**TASK BRIEF:** Update the listing by replacing every "screenshot" with "screen capture" and leave everything else unchanged.

**DATA SUPPLIED:**

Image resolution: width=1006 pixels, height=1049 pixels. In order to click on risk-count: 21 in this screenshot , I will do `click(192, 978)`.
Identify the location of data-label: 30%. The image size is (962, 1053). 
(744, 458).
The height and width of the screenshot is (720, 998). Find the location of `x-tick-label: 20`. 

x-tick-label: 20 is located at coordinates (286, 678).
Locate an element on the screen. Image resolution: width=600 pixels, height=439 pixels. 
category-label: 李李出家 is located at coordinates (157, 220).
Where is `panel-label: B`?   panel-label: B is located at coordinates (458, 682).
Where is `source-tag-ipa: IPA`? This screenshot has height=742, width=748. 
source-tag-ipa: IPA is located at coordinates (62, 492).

**TASK RESULT:**
Image resolution: width=1006 pixels, height=1049 pixels. In order to click on risk-count: 21 in this screen capture , I will do `click(192, 978)`.
Identify the location of data-label: 30%. The image size is (962, 1053). 
(744, 458).
The height and width of the screen capture is (720, 998). Find the location of `x-tick-label: 20`. 

x-tick-label: 20 is located at coordinates (286, 678).
Locate an element on the screen. Image resolution: width=600 pixels, height=439 pixels. 
category-label: 李李出家 is located at coordinates (157, 220).
Where is `panel-label: B`?   panel-label: B is located at coordinates (458, 682).
Where is `source-tag-ipa: IPA`? This screen capture has height=742, width=748. 
source-tag-ipa: IPA is located at coordinates (62, 492).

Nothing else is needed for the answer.